[Supplied records Boundary: Start]
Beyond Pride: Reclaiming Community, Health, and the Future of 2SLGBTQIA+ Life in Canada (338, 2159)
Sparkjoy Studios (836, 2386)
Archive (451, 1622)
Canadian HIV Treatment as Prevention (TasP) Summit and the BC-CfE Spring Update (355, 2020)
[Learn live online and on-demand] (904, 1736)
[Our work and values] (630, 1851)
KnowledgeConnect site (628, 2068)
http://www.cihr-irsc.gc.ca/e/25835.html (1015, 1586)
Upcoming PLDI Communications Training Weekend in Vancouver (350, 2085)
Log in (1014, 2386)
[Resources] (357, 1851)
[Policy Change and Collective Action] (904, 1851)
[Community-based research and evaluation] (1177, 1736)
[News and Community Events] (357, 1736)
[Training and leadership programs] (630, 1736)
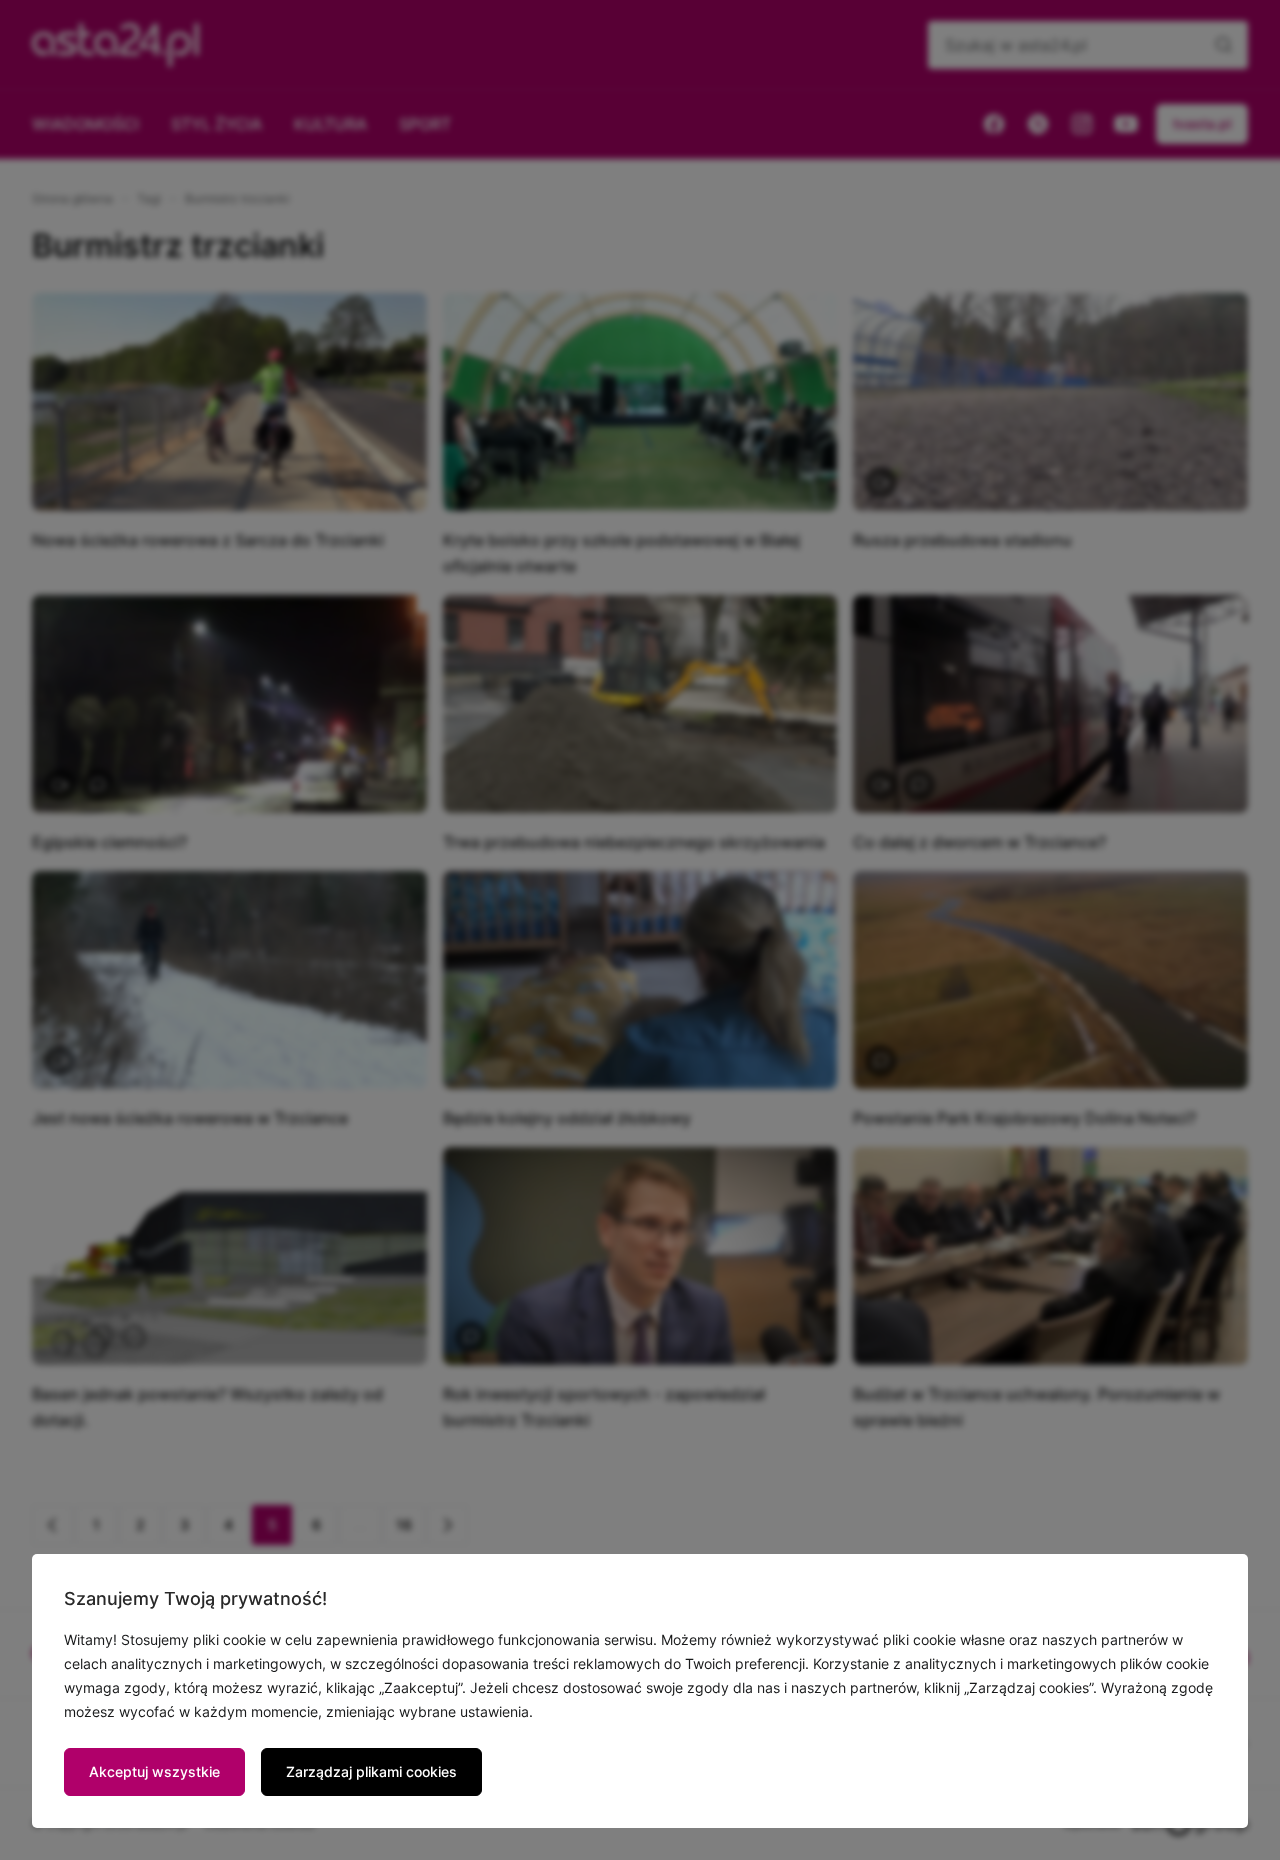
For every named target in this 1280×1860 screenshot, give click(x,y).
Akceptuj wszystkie (154, 1771)
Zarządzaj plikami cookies (371, 1771)
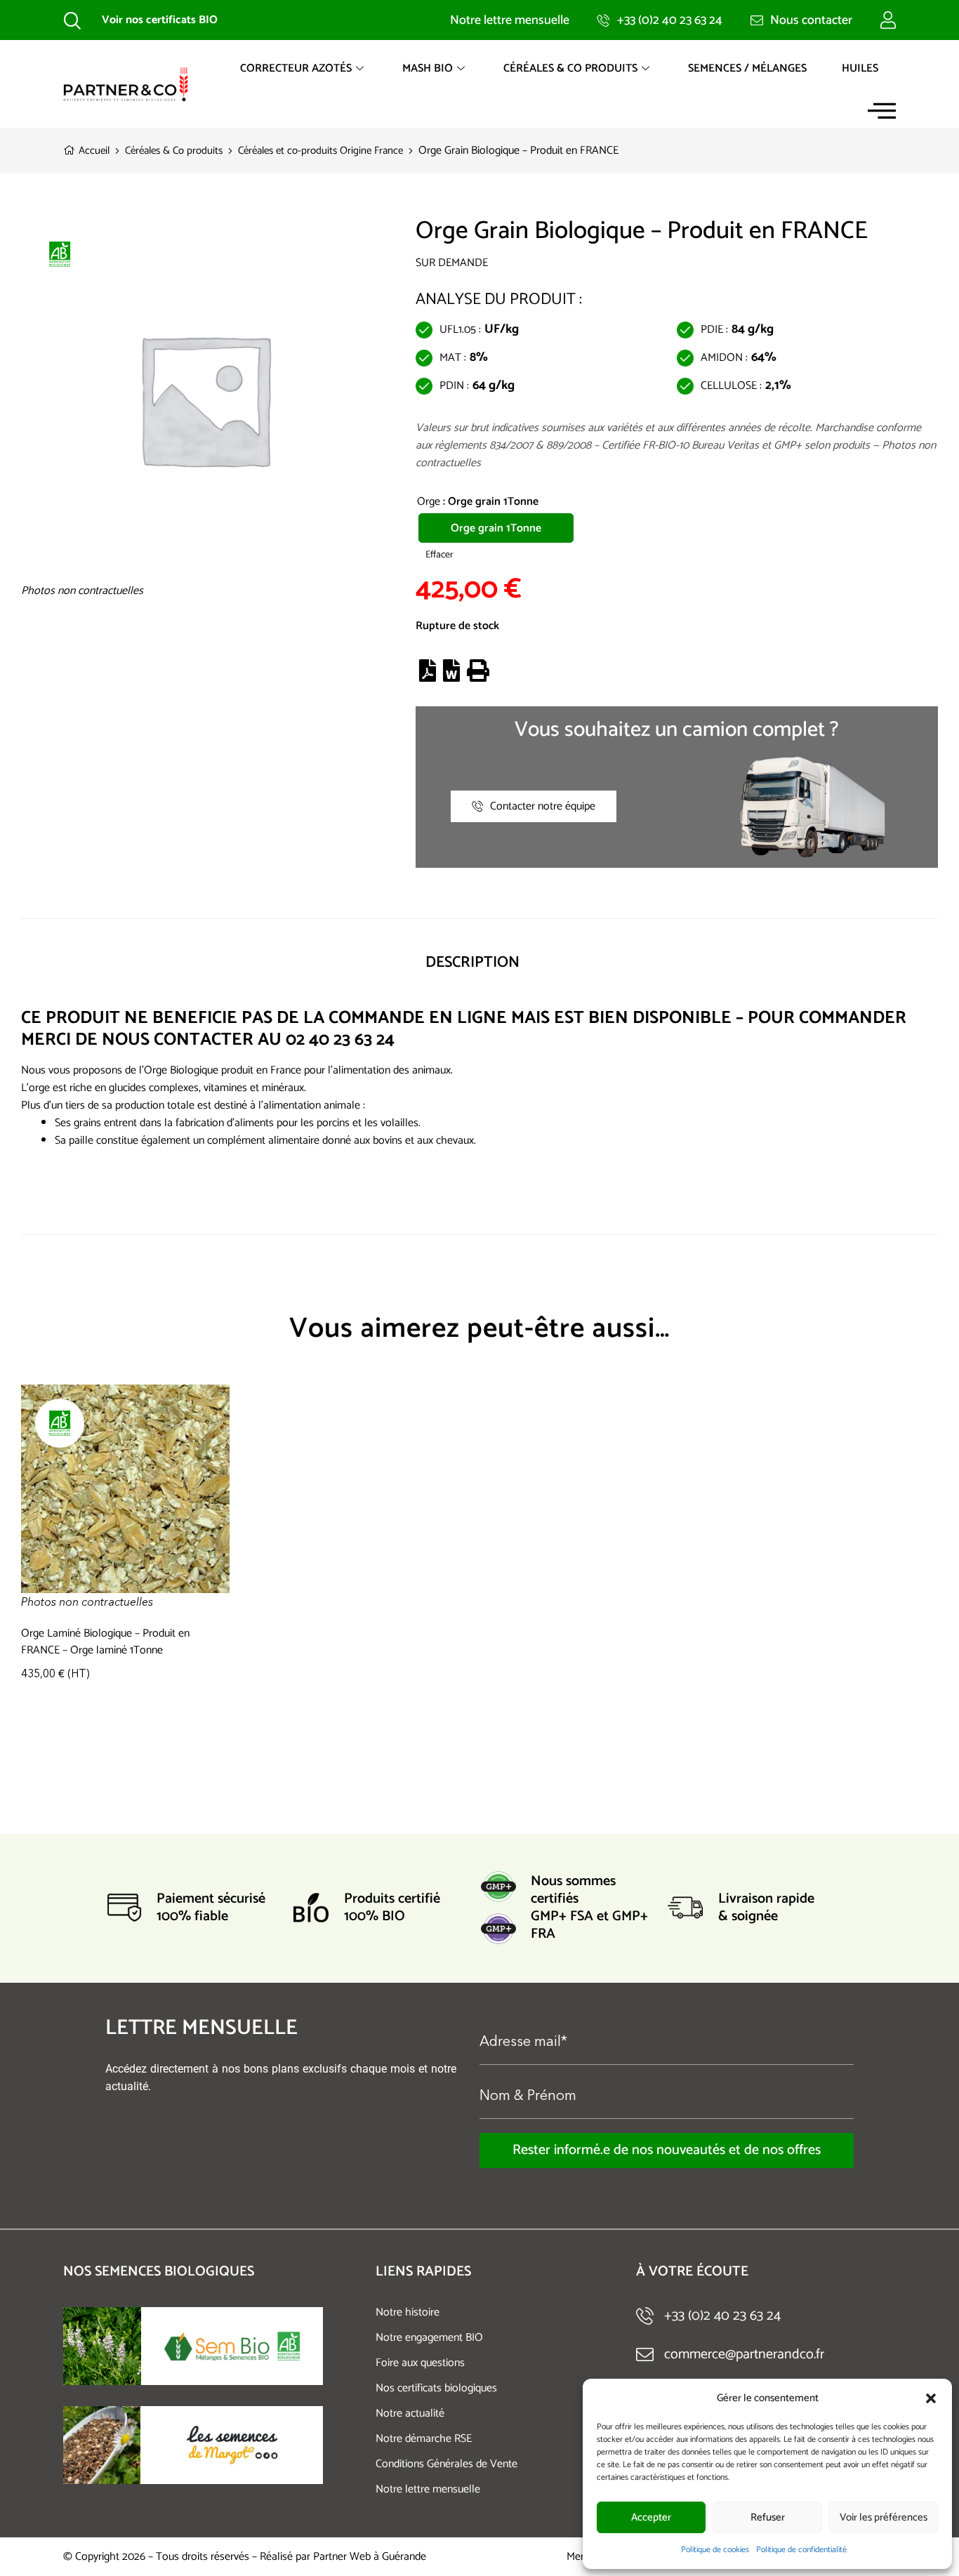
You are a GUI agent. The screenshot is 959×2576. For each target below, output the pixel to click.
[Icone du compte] (888, 20)
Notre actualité (410, 2413)
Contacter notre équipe (542, 806)
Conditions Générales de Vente (446, 2464)
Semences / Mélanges (747, 68)
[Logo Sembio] (232, 2346)
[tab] (472, 963)
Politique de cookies (715, 2549)
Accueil (94, 150)
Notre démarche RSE (424, 2438)
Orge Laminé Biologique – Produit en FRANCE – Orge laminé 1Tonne (105, 1642)
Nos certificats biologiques (436, 2388)
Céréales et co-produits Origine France (320, 150)
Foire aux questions (420, 2362)
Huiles (860, 68)
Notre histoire (407, 2312)
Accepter (651, 2517)
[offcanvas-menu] (882, 110)
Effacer (439, 555)
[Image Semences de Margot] (101, 2444)
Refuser (767, 2517)
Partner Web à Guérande (369, 2556)
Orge (428, 501)
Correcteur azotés (296, 68)
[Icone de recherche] (72, 20)
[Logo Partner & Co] (125, 83)
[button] (931, 2398)
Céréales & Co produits (570, 68)
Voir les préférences (883, 2517)
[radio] (496, 528)
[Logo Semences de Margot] (232, 2445)
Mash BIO (427, 68)
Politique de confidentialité (801, 2549)
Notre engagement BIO (429, 2337)
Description (472, 963)
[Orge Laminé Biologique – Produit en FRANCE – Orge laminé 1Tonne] (125, 1498)
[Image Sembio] (102, 2346)
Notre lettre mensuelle (428, 2489)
[Supplied records Boundary: End]
• [To do]
Output all the material exactly. The pictures are to be left out.

• [Written solution]
Beyond Pride: Reclaiming Community, Health, and the Future of 2SLGBTQIA+ Life in Canada (338, 2159)
Sparkjoy Studios (836, 2386)
Archive (451, 1622)
Canadian HIV Treatment as Prevention (TasP) Summit and the BC-CfE Spring Update (355, 2020)
[Learn live online and on-demand] (904, 1736)
[Our work and values] (630, 1851)
KnowledgeConnect site (628, 2068)
http://www.cihr-irsc.gc.ca/e/25835.html (1015, 1586)
Upcoming PLDI Communications Training Weekend in Vancouver (350, 2085)
Log in (1014, 2386)
[Resources] (357, 1851)
[Policy Change and Collective Action] (904, 1851)
[Community-based research and evaluation] (1177, 1736)
[News and Community Events] (357, 1736)
[Training and leadership programs] (630, 1736)
For every named target in this 1280×1860 screenshot, give click(x,y).
Akceptuj wszystkie (154, 1771)
Zarządzaj plikami cookies (371, 1771)
You are a GUI agent. The screenshot is 959×2576. For each target below, output the pixel to click.
[Icone du compte] (888, 20)
Notre actualité (410, 2413)
Contacter notre équipe (542, 806)
Conditions Générales de Vente (446, 2464)
Semences / Mélanges (747, 68)
[Logo Sembio] (232, 2346)
[tab] (472, 963)
Politique de cookies (715, 2549)
Accueil (94, 150)
Notre démarche RSE (424, 2438)
Orge Laminé Biologique – Produit en FRANCE – Orge laminé 1Tonne (105, 1642)
Nos certificats biologiques (436, 2388)
Céréales et co-produits Origine France (320, 150)
Foire aux questions (420, 2362)
Huiles (860, 68)
Notre histoire (407, 2312)
Accepter (651, 2517)
[offcanvas-menu] (882, 110)
Effacer (439, 555)
[Image Semences de Margot] (101, 2444)
Refuser (767, 2517)
Partner Web à Guérande (369, 2556)
Orge (428, 501)
Correcteur azotés (296, 68)
[Icone de recherche] (72, 20)
[Logo Partner & Co] (125, 83)
[button] (931, 2398)
Céréales & Co produits (570, 68)
Voir les préférences (883, 2517)
[radio] (496, 528)
[Logo Semences de Margot] (232, 2445)
Mash BIO (427, 68)
Politique de confidentialité (801, 2549)
Notre engagement BIO (429, 2337)
Description (472, 963)
[Orge Laminé Biologique – Produit en FRANCE – Orge laminé 1Tonne] (125, 1498)
[Image Sembio] (102, 2346)
Notre lettre mensuelle (428, 2489)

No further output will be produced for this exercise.